Mit dieser Erprobung der Täter-Opfer-Umkehr an Israel (die "jüdische
Lobby in den USA wird stets mitgedacht) werden erstmals - ins Politische
gewendete - offen antisemitische Äußerungen möglich, ohne dass man die
Verfolgung und Ermordung der europäischen Juden in der Zeit des
Nationalsozialismus leugnen muss. In der Anwendung von Nazi-Vergleichen
auf Israel kollabiert die Universalisierung des Holocaust zur
Generalmetapher für "Rassismus und Menschenrechtsverletzungen", die
Metaphern des Holocaust werden zur Waffe gegen die Holocaust-Opfer und
ihre Nachkommen. Dieser
Anti-Israelismus hat einen anderen diskursiven Hintergrund und eine
größere Wirkungsmächtigkeit als der gesellschaftlich marginale linke
Anti-Zionismus der 70er Jahre oder die (damals vom Westen verurteilten)
Vergleiche Israels mit dem nationalsozialistischen Deutschland in der
SED-Propaganda. Die Gefahr des aktuellen Anti-Israelismus besteht zum
einen in seiner unmittelbaren Auswirkung auf die Sicherheit Israels
(EU-Gelder für Israels Gegner, Boykottdrohungen). Seine spezifische
Aggressivität besteht jedoch in dem Versuch, den Juden die "Verfügung"

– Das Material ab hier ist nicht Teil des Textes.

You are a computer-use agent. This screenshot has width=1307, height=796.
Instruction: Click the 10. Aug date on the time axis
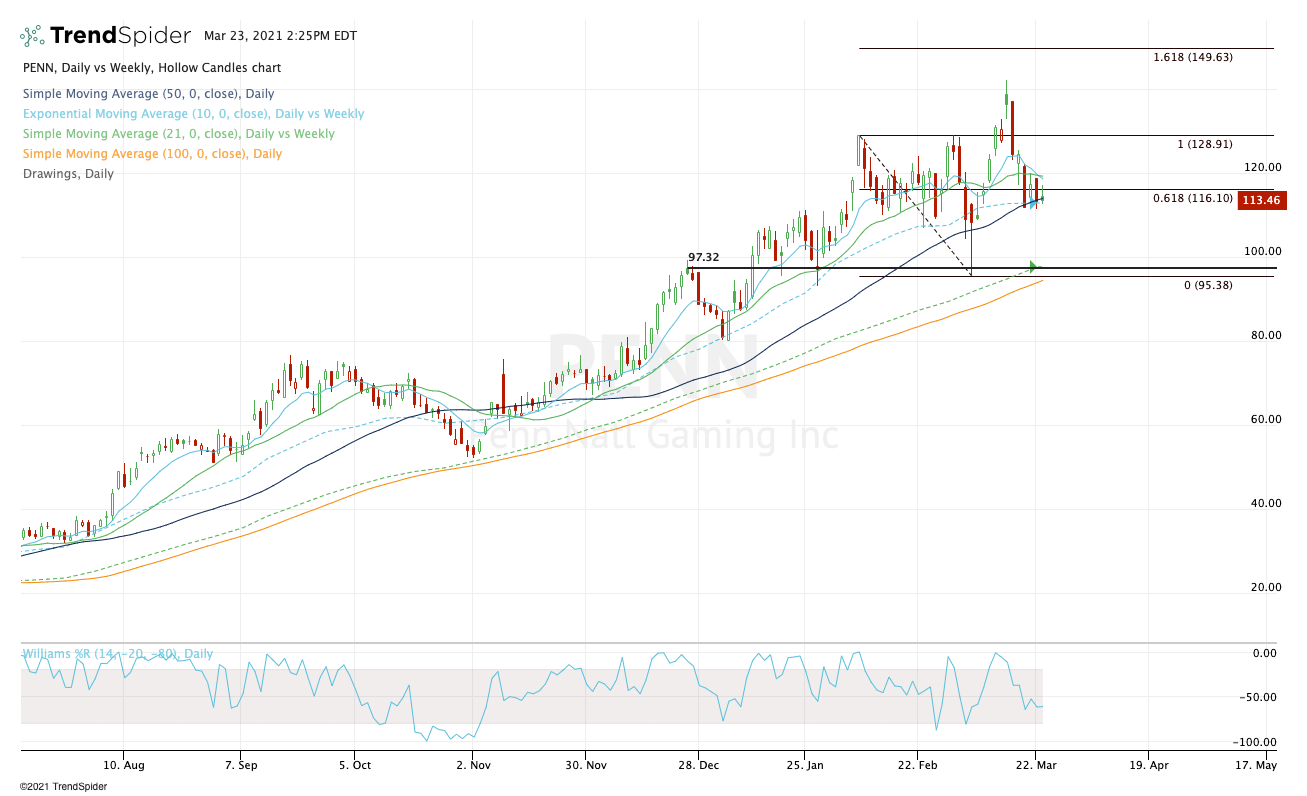(x=123, y=765)

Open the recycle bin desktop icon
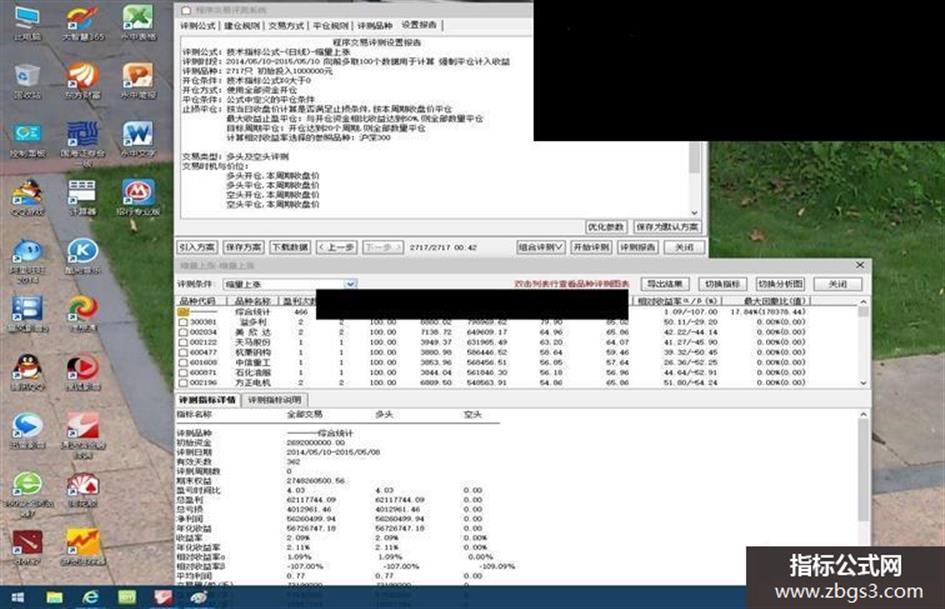tap(27, 81)
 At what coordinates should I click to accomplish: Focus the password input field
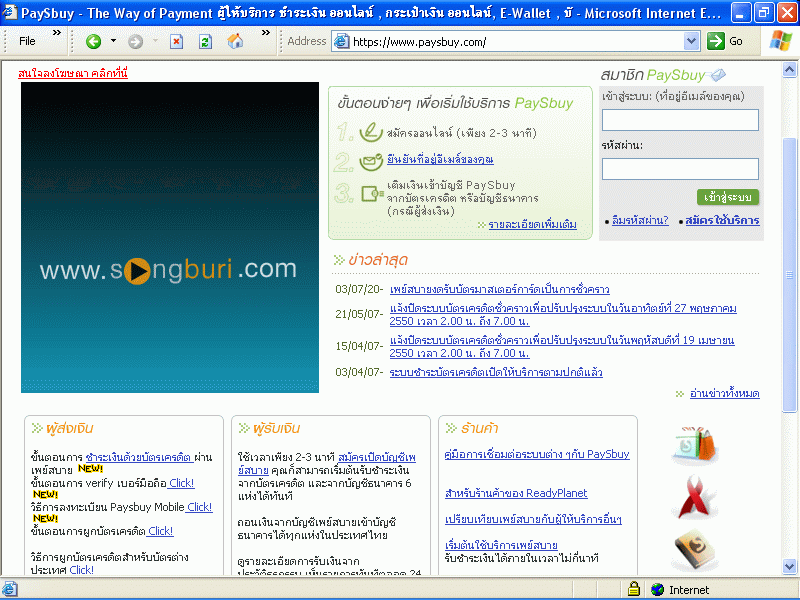680,169
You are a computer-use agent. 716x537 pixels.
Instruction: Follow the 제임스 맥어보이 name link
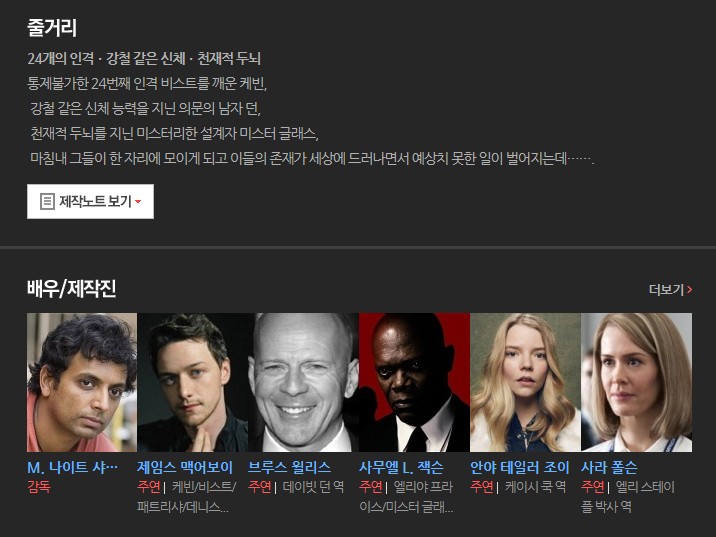[185, 467]
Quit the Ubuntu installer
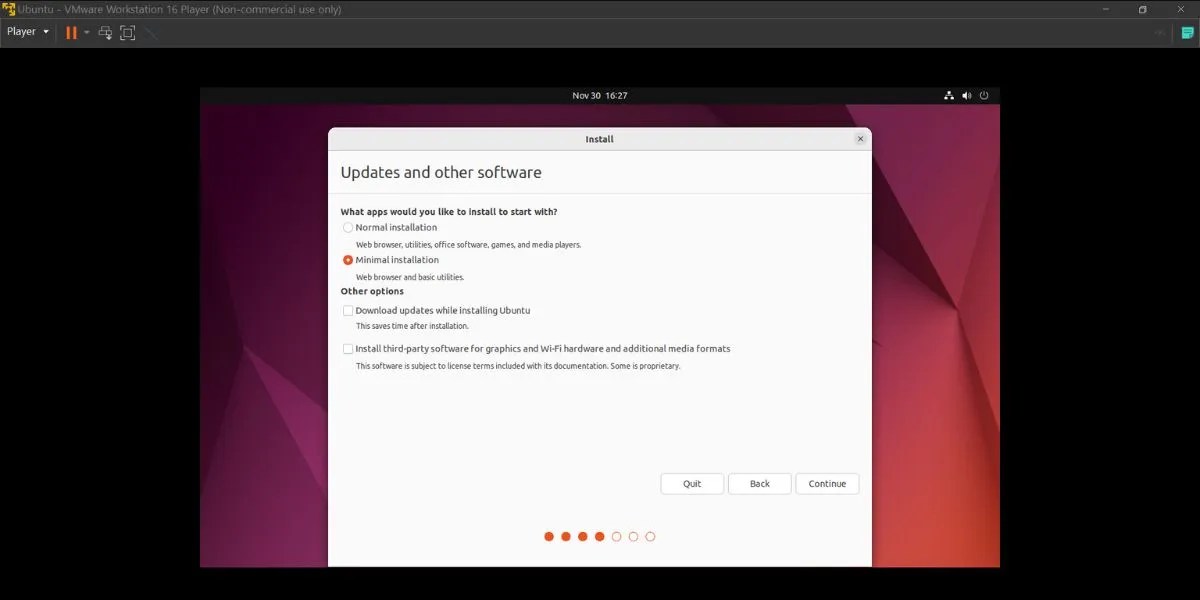 pyautogui.click(x=691, y=483)
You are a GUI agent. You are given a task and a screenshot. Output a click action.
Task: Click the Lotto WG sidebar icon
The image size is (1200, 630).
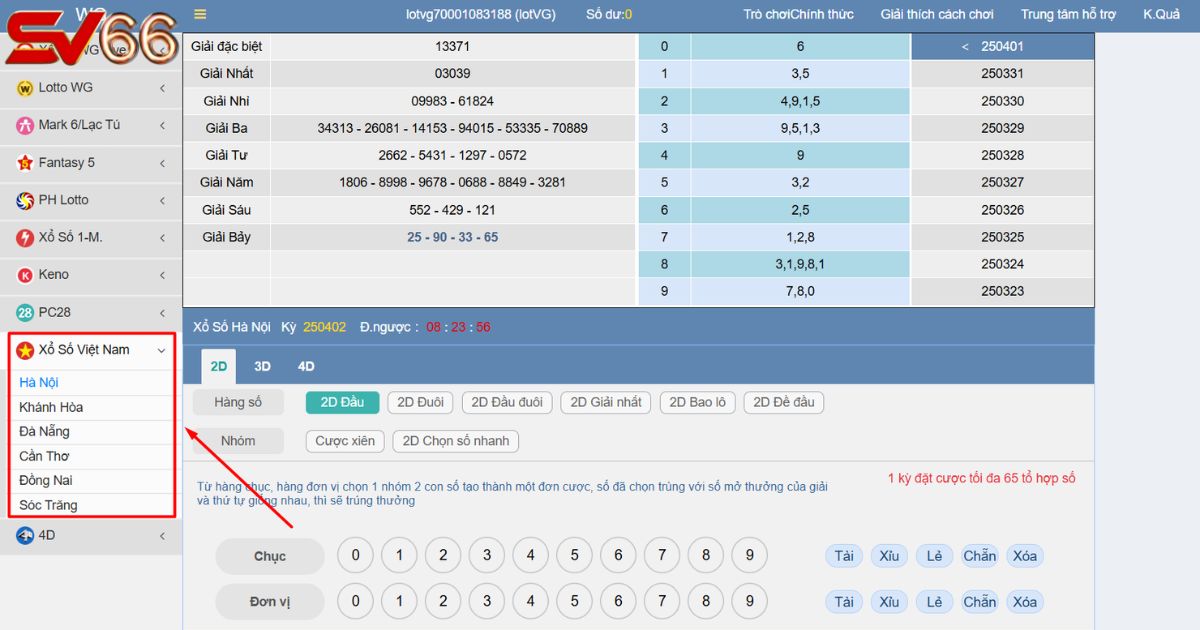(x=25, y=88)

über die "Lehren aus Auschwitz" zu entwinden, deren bedeutendste die
Gründung Israels war. Mit der
Gründung Israels wurde Antisemitismus geopolitisch
"Ich wünschte, ihr könntet uns sehen, die Überlebenden und die Soldaten der
Israelischen Armee, hier in Sachsenhausen, dem Ort der Vernichtung bei Berlin."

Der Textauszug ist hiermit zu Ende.